— RECORDS FOR PROCESSING —
----

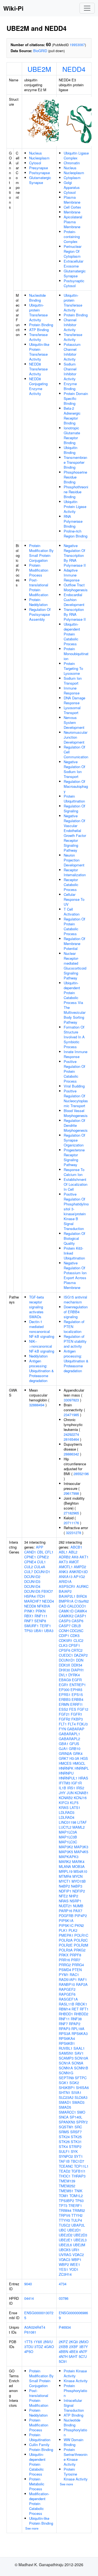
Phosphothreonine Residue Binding (76, 491)
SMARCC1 (67, 2112)
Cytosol (35, 162)
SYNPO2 (66, 2156)
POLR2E (66, 1945)
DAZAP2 (81, 1655)
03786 (63, 2298)
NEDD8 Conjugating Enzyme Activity (38, 386)
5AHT (73, 2356)
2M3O (83, 2341)
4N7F (83, 2351)
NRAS (64, 1900)
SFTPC (81, 2077)
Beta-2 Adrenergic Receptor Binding (72, 416)
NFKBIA (43, 1606)
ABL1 (63, 1552)
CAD (62, 1606)
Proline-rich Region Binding (75, 533)
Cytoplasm (72, 177)
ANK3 (63, 1571)
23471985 (71, 1414)
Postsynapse (39, 172)
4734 (62, 2283)
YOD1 (73, 2269)
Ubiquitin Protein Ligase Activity (75, 506)
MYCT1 (65, 1881)
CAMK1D (66, 1611)
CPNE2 (43, 1556)
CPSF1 (74, 1645)
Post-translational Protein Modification (38, 587)
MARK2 (65, 1861)
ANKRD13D (78, 1571)
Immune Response (71, 690)
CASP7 (65, 1625)
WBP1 (76, 2259)
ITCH (41, 1596)
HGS (84, 1758)
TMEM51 (66, 2190)
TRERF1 (75, 2205)
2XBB (63, 2346)
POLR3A (66, 1950)
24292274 (71, 1434)
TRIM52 (78, 2210)
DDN (79, 1660)
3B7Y (83, 2346)
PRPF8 (75, 1954)
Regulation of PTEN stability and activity (75, 1341)
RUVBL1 (65, 2048)
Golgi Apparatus (72, 185)
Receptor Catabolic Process (71, 884)
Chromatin (72, 162)
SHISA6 (82, 2087)
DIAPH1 (77, 1669)
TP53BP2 (66, 2200)
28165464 (71, 1439)
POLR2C (81, 1940)
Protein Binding (41, 324)
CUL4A (39, 1566)
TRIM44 (65, 2210)
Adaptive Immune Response (71, 575)
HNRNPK (66, 1768)
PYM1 (64, 1974)
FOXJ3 (82, 1724)
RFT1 (84, 2009)
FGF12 (82, 1709)
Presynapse (38, 167)
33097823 (71, 1400)
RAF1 (82, 1979)
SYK (74, 2151)
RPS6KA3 (80, 2033)
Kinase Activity (76, 2380)
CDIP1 (64, 1635)
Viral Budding (74, 1086)
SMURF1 (31, 1625)
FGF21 (64, 1714)
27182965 (71, 1513)
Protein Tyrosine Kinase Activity (76, 2474)
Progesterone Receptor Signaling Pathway (74, 1157)
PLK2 (73, 1930)
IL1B (62, 1787)
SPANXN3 (67, 2122)
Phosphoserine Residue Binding (75, 477)
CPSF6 (64, 1650)
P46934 (65, 2327)
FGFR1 (76, 1714)
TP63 (79, 2200)
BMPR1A (66, 1601)
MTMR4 (65, 1876)
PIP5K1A (66, 1920)
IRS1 (71, 1787)
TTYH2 (76, 2215)
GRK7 (63, 1758)
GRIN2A (65, 1753)
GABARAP (75, 1728)
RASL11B (66, 2004)
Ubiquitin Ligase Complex (76, 155)
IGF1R (76, 1782)
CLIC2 (78, 1640)
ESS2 (63, 1709)
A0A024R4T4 (34, 2327)
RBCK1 (81, 2004)
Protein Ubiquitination (74, 799)
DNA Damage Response (74, 700)
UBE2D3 (80, 2235)
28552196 (81, 1473)
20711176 (71, 1522)
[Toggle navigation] (87, 8)
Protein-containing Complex (72, 236)
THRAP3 (78, 2176)
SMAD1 (65, 2102)
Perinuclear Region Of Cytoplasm (72, 251)
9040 (28, 2283)
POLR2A (66, 1940)
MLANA (65, 1866)
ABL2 (73, 1552)
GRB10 (74, 1748)
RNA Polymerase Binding (73, 521)
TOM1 (63, 2195)
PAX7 (77, 1910)
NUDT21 (65, 1905)
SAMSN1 (66, 2053)
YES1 (63, 2269)
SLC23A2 (66, 2097)
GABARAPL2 (69, 1738)
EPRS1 (65, 1694)
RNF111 (41, 1615)
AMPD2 (80, 1566)
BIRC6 (81, 1596)
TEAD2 (64, 2171)
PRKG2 (79, 1950)
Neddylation (38, 1356)
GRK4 (77, 1753)
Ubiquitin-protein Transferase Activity (38, 312)
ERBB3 (65, 1699)
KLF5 (74, 1802)
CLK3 (63, 1645)
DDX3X (64, 1665)
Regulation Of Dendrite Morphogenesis (76, 1125)
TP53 (28, 1630)
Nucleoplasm (39, 158)
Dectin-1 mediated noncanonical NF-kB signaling (41, 1329)
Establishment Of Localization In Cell (75, 1184)
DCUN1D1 (42, 1571)
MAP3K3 (81, 1846)
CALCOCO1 (76, 1606)
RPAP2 (74, 2023)
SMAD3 (78, 2102)
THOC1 (65, 2176)
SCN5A (77, 2063)
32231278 (73, 1532)
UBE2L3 (80, 2239)
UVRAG (65, 2254)
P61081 (30, 2332)
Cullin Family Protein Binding (41, 2447)
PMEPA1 (66, 1935)
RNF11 (64, 2018)
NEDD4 (73, 69)
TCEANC (66, 2166)
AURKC (82, 1586)
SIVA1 (76, 2092)
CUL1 (41, 1561)
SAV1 (79, 2053)
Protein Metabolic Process (36, 2483)
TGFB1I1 (78, 2171)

----

— TASK —
Without the pictures, reproduce every entry exactly as written.

— RESPONSE TO THIS TASK —
Phosphothreonine Residue Binding (76, 491)
SMARCC1 (67, 2112)
Cytosol (35, 162)
SYNPO2 (66, 2156)
POLR2E (66, 1945)
DAZAP2 (81, 1655)
03786 (63, 2298)
NEDD8 Conjugating Enzyme Activity (38, 386)
5AHT (73, 2356)
2M3O (83, 2341)
4N7F (83, 2351)
NRAS (64, 1900)
SFTPC (81, 2077)
Beta-2 Adrenergic Receptor Binding (72, 416)
NFKBIA (43, 1606)
ABL1 (63, 1552)
CAD (62, 1606)
Proline-rich Region Binding (75, 533)
Cytoplasm (72, 177)
ANK3 (63, 1571)
23471985 (71, 1414)
Postsynapse (39, 172)
4734 (62, 2283)
YOD1 (73, 2269)
Ubiquitin Protein Ligase Activity (75, 506)
MYCT1 (65, 1881)
CAMK1D (66, 1611)
CPNE2 (43, 1556)
CPSF1 (74, 1645)
Post-translational Protein Modification (38, 587)
MARK2 (65, 1861)
ANKRD13D (78, 1571)
Immune Response (71, 690)
CASP7 (65, 1625)
WBP1 (76, 2259)
ITCH (41, 1596)
HGS (84, 1758)
TMEM51 (66, 2190)
TRERF1 (75, 2205)
2XBB (63, 2346)
POLR3A (66, 1950)
24292274 (71, 1434)
TRIM52 (78, 2210)
DDN (79, 1660)
3B7Y (83, 2346)
PRPF8 (75, 1954)
Regulation of PTEN stability and activity (75, 1341)
RUVBL1 (65, 2048)
Golgi Apparatus (72, 185)
Receptor Catabolic Process (71, 884)
Chromatin (72, 162)
SHISA6 (82, 2087)
DIAPH1 (77, 1669)
TP53BP2 (66, 2200)
28165464 (71, 1439)
POLR2C (81, 1940)
Protein Binding (41, 324)
CUL4A (39, 1566)
TRIM44 (65, 2210)
Adaptive Immune Response (71, 575)
HNRNPK (66, 1768)
PYM1 (64, 1974)
FOXJ3 (82, 1724)
RFT1 (84, 2009)
FGF12 (82, 1709)
Presynapse (38, 167)
33097823 (71, 1400)
RAF1 (82, 1979)
SYK (74, 2151)
RPS6KA3 (80, 2033)
Kinase Activity (76, 2380)
CDIP1 (64, 1635)
Viral Budding (74, 1086)
SMURF1 (31, 1625)
FGF21 (64, 1714)
27182965 (71, 1513)
Protein Tyrosine Kinase Activity (76, 2474)
Progesterone Receptor Signaling Pathway (74, 1157)
PLK2 (73, 1930)
IL1B (62, 1787)
SPANXN3 (67, 2122)
Phosphoserine Residue Binding (75, 477)
CPSF6 (64, 1650)
P46934 (65, 2327)
FGFR1 (76, 1714)
TP63 (79, 2200)
BMPR1A (66, 1601)
MTMR4 (65, 1876)
PIP5K1A (66, 1920)
IRS1 (71, 1787)
TTYH2 (76, 2215)
GRK7 (63, 1758)
GRIN2A (65, 1753)
GABARAP (75, 1728)
RASL11B (66, 2004)
Ubiquitin Ligase Complex (76, 155)
IGF1R (76, 1782)
CLIC2 (78, 1640)
ESS2 (63, 1709)
A0A024R4T4 (34, 2327)
RBCK1 (81, 2004)
Protein Ubiquitination (74, 799)
DNA Damage Response (74, 700)
UBE2D3 (80, 2235)
28552196 (81, 1473)
20711176 (71, 1522)
[Toggle navigation] (87, 8)
Protein-containing Complex (72, 236)
THRAP3 (78, 2176)
SMAD1 (65, 2102)
Perinuclear Region Of Cytoplasm (72, 251)
9040 (28, 2283)
POLR2A (66, 1940)
MLANA (65, 1866)
ABL2 (73, 1552)
GRB10 (74, 1748)
RNA Polymerase Binding (73, 521)
TOM1 (63, 2195)
PAX7 (77, 1910)
NUDT21 (65, 1905)
SAMSN1 (66, 2053)
YES1 (63, 2269)
SLC23A2 (66, 2097)
GABARAPL2 (69, 1738)
EPRS1 (65, 1694)
RNF111 (41, 1615)
AMPD2 (80, 1566)
BIRC6 (81, 1596)
TEAD2 (64, 2171)
PRKG2 (79, 1950)
Neddylation (38, 1356)
GRK4 (77, 1753)
Ubiquitin-protein Transferase Activity (38, 312)
ERBB3 (65, 1699)
KLF5 (74, 1802)
CLK3 (63, 1645)
DDX3X (64, 1665)
Regulation Of Dendrite Morphogenesis (76, 1125)
TP53 (28, 1630)
Nucleoplasm (39, 158)
Dectin-1 mediated noncanonical NF-kB signaling (41, 1329)
Establishment Of Localization In Cell (75, 1184)
DCUN1D1 (42, 1571)
MAP3K3 (81, 1846)
CALCOCO1 (76, 1606)
RPAP2 (74, 2023)
SMAD3 (78, 2102)
THOC1 (65, 2176)
SCN5A (77, 2063)
32231278 (73, 1532)
UBE2L3 (80, 2239)
UVRAG (65, 2254)
P61081 (30, 2332)
Cullin Family Protein Binding (41, 2447)
PMEPA1 (66, 1935)
RNF11 (64, 2018)
NEDD4 (73, 69)
TCEANC (66, 2166)
AURKC (82, 1586)
SIVA1 (76, 2092)
CUL1 (41, 1561)
SAV1 (79, 2053)
Protein Metabolic Process (36, 2483)
TGFB1I1 (78, 2171)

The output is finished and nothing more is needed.